Filed against Medicare (Original + Advantage), that strategy rides on this procedural spine:
- Procedural-rights anchor. Every Medicare (Original + Advantage) denial triggers ERISA § 503 or 45 C.F.R. § 147.136 procedural rights. The cover letter invokes these in the opening paragraph to lock the timeline and force criteria disclosure.
- Criteria-disclosure demand. Medicare (Original + Advantage) frequently denies on "not medically necessary" without disclosing the clinical criteria applied. Once disclosed, those criteria become the rebuttal map.
- Controlling-standard citation. Formulary tiering and exception rights, including the standard and expedited exception process ACA plans must offer under 45 C.F.R. § 156.122.
- Treating-provider attestation. A letter from the treating physician addressing each criterion in Medicare (Original + Advantage)'s own policy language. This is the single strongest evidentiary element.
- Requested action. A specific demand to reverse the medication and prescription denial and approve the service, not a general "please reconsider."
Documents you'll need for your Medicare (Original + Advantage) medication and prescription appeal
- Denial letter from pharmacy benefit
- Prescription / Rx record
- Prescriber's notes on indication
- Documentation of prior step-therapy trials
What a medication and prescription appeal can recover
Typical recovery for medication and prescription cases runs $200 - $20,000+ per month of medication. The exact figure depends on the specific service and your plan's contracted rates.
Medicare (Original + Advantage) medication and prescription appeals: frequently asked questions
Can I appeal your Medicare (Original + Advantage) prescription denial?
Yes. Drug denials happen at the pharmacy-benefit layer and have two appeal paths: a tiering exception to move a covered drug to a lower-cost tier, or a formulary exception to cover a non-formulary drug on medical-necessity grounds.
How fast is your Medicare (Original + Advantage) medication appeal decided?
Urgent requests are decided in 24 to 72 hours.
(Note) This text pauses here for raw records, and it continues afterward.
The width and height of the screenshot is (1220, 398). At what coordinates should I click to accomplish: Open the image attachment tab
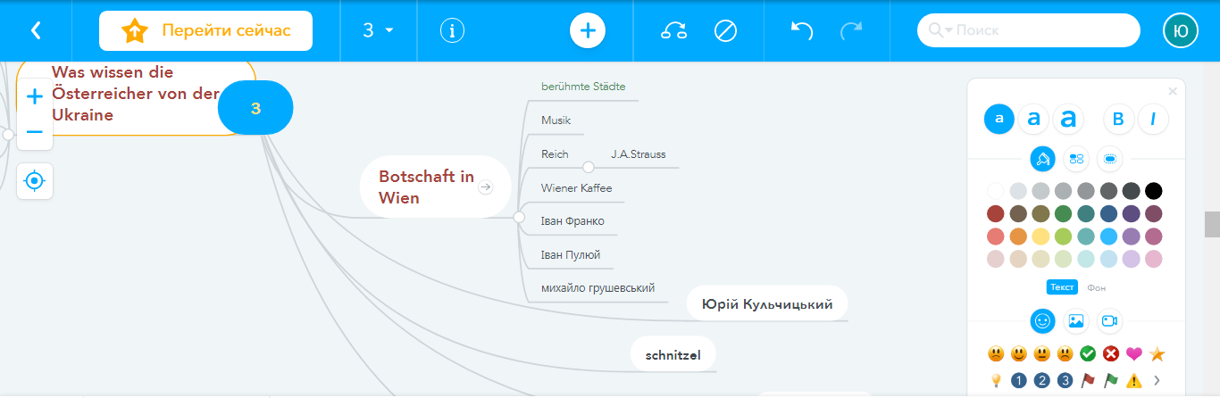pyautogui.click(x=1076, y=320)
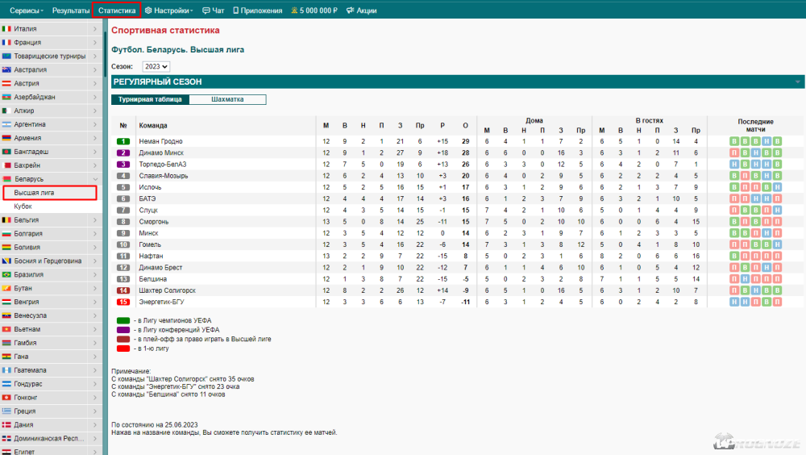
Task: Select the Argentina flag icon
Action: (6, 124)
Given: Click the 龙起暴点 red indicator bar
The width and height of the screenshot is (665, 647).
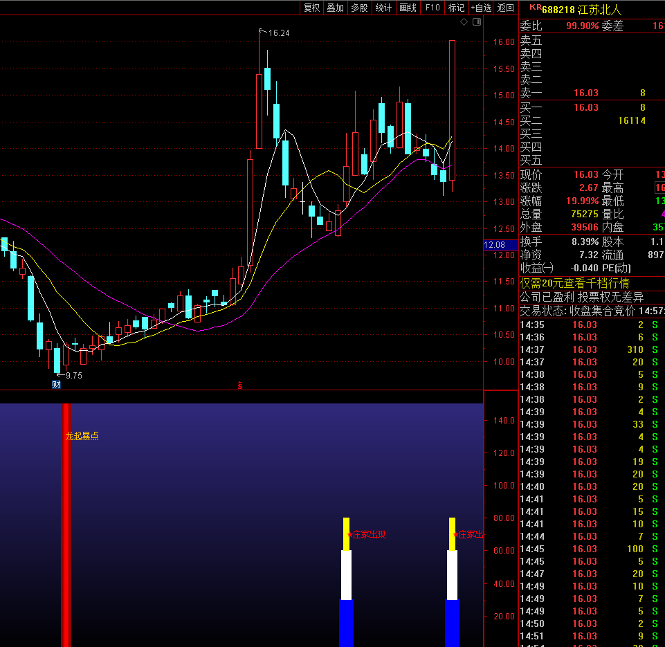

Standard requests take 72 hours for Medicare Part D and up to 15 days for commercial plans. The filing window is typically 60 days.
Why was my drug denied as non-formulary or step therapy?
Plans deny when a drug is off-formulary, when a cheaper alternative has not been tried first (step therapy), when a quantity limit is exceeded, or when the diagnosis code does not match the approved indication. Manufacturer clinical packets accelerate exception filings.
What documents support your Medicare (Original + Advantage) medication exception?
The pharmacy-benefit denial letter, the prescription record, the prescriber's notes on the indication, and documentation of any prior step-therapy trials and their outcomes.
What Apellica does for Medicare (Original + Advantage) medication and prescription appeals
We file appeals against Medicare (Original + Advantage) specifically configured to its internal review process. Every medication and prescription appeal embeds the criteria-disclosure demand, the procedural-rights anchor, the controlling-standard citation above, treating-provider attestation language, and the peer-reviewed evidence relevant to the denied service.
Cost: $0 upfront. We work on contingency for Medicare (Original + Advantage) appeals, if the appeal succeeds, we collect a percentage of the recovered claim value. If it fails, you owe nothing.
Start your Medicare (Original + Advantage) medication and prescription appeal
Submit a 2-minute intake. A senior reviewer responds within one business day with the specific appeal strategy for your case.